<ul><h2><a name=31> * SUBSTITUTION AND TRANSLATION * </a></h2></ul>


   As well as identifying regular expressions Perl can make substitutions
   based on those matches. The way to do this is to use the s function
   which is designed to mimic the way substitution is done in the vi text
   editor. Once again the match operator is used, and once again if it is
   omitted then the substitution is assumed to take place with the $_
   variable.

   To replace an occurrence of london by London in the string $sentence
   we use the expression

$sentence =~ s/london/London/

   and to do the same thing with the $_ variable just

s/london/London/

   Notice that the two regular expressions (london and London) are
   surrounded by a total of three slashes. The result of this expression
   is the number of substitutions made, so it is either 0 (false) or 1
   (true) in this case.


<ul><h2><a name=32>Options</a></h2></ul>

   This example only replaces the first occurrence of the string, and it
   may be that there will be more than one such string we want to
   replace. To make a global substitution the last slash is followed by a
   g as follows:

s/london/London/g

   which of course works on the $_ variable. Again the expression returns
   the number of substitutions made, which is 0 (false) or something
   greater than 0 (true).

   If we want to also replace occurrences of lOndon, lonDON, LoNDoN and
   so on then we could use

s/[Ll][Oo][Nn][Dd][Oo][Nn]/London/g

   but an easier way is to use the i option (for "ignore case"). The
   expression

s/london/London/gi

   will make a global substitution ignoring case. The i option is also
   used in the basic /.../ regular expression match.

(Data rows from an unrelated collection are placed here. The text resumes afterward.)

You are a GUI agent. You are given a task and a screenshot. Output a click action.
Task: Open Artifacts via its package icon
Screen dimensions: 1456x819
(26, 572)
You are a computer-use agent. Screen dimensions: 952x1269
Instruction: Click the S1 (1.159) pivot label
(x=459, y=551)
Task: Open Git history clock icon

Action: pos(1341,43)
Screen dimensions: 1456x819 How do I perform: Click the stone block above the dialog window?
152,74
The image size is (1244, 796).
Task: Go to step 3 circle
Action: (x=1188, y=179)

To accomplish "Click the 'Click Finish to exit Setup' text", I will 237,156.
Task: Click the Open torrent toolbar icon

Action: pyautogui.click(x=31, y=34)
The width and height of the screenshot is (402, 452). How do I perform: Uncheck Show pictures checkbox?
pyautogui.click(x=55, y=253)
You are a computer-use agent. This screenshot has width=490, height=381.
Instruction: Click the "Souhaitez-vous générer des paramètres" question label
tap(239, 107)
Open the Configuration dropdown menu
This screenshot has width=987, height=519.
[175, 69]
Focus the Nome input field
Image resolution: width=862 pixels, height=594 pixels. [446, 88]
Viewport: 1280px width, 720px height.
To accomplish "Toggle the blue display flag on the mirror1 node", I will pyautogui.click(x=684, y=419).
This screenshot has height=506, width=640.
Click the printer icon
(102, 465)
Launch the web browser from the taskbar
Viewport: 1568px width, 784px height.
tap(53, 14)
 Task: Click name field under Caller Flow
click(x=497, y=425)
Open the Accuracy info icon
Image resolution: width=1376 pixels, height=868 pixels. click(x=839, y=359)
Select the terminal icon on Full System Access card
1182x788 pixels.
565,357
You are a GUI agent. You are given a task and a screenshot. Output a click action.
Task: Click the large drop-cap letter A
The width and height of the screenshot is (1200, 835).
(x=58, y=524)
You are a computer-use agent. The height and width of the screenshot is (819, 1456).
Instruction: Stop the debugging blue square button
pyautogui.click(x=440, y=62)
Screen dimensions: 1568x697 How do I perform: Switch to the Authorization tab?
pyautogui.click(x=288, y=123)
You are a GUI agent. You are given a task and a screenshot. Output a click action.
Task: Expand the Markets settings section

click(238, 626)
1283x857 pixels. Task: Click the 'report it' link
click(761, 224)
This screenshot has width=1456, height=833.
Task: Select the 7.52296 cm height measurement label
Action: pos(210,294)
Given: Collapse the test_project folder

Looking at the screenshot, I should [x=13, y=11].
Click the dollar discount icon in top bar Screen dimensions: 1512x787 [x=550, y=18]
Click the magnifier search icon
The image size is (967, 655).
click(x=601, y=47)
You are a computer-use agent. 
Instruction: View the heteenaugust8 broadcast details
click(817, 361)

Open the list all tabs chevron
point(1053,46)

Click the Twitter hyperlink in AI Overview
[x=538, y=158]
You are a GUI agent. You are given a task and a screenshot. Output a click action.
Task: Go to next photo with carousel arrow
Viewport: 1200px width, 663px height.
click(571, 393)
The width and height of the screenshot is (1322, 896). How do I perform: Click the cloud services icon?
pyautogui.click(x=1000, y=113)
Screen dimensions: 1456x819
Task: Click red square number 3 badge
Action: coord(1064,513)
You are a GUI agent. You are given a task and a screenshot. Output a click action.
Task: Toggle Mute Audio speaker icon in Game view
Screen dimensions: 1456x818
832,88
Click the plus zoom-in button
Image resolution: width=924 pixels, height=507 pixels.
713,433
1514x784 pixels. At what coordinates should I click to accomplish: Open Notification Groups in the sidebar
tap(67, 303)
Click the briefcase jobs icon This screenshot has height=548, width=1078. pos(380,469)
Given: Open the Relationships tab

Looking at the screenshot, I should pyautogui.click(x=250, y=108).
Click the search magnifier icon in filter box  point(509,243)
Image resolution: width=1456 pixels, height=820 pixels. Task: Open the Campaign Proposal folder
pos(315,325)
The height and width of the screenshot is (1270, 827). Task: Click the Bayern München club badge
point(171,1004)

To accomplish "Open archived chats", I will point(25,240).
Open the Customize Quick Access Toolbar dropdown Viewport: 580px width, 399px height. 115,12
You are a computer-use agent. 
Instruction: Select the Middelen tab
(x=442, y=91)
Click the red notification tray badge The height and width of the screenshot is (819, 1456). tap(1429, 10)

<ul><h2><a name=33>Remembering patterns</a></h2></ul>

   It's often useful to remember patterns that have been matched so that
   they can be used again. It just so happens that anything matched in
   parentheses gets remembered in the variables $1,...,$9. These strings
   can also be used in the same regular expression (or substitution) by
   using the special RE codes \1,...,\9. For example

$_ = "Lord Whopper of Fibbing";
s/([A-Z])/:\1:/g;
print "$_\n";

   will replace each upper case letter by that letter surrounded by
   colons. It will print :L:ord :W:hopper of :F:ibbing. The variables
   $1,...,$9 are read-only variables; you cannot alter them yourself.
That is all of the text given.